Data extracted from a collection:
= Beginning of Section =
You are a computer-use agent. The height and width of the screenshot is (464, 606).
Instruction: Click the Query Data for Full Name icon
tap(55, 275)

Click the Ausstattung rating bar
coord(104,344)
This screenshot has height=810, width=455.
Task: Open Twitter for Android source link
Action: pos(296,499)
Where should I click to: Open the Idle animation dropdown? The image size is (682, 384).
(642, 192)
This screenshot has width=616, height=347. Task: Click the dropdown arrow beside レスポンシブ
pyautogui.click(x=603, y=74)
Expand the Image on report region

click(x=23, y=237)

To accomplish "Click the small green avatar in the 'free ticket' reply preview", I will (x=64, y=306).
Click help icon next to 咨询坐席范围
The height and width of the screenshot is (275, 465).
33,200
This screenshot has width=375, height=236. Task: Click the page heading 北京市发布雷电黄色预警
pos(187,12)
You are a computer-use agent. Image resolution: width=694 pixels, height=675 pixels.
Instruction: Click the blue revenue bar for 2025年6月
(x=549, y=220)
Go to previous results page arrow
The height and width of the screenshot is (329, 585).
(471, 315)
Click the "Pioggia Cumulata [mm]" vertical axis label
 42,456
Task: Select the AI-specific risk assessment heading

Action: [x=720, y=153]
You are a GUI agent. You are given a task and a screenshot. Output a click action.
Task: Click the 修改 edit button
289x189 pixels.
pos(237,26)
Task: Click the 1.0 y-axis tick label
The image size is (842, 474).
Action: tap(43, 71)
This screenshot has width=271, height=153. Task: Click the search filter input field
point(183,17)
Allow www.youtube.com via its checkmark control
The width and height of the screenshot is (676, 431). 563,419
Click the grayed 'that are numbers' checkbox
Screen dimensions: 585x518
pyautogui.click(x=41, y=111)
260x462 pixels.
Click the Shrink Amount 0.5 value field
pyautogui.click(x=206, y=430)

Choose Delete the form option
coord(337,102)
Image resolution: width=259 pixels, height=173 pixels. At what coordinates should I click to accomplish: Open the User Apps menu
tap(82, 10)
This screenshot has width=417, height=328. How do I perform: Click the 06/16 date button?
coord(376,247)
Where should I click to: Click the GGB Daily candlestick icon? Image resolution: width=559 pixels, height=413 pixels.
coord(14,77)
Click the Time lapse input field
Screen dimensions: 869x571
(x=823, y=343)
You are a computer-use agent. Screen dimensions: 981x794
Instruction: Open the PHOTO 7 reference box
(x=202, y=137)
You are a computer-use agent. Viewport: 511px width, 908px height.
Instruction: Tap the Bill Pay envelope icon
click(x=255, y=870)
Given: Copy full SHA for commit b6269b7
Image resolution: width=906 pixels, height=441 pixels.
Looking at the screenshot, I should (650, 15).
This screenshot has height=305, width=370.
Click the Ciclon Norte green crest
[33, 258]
= End of Section =
REQUIRED ACTION – Across all the entries, count the lines that contain the word "agent" and give the number by itself.

RESULT – 5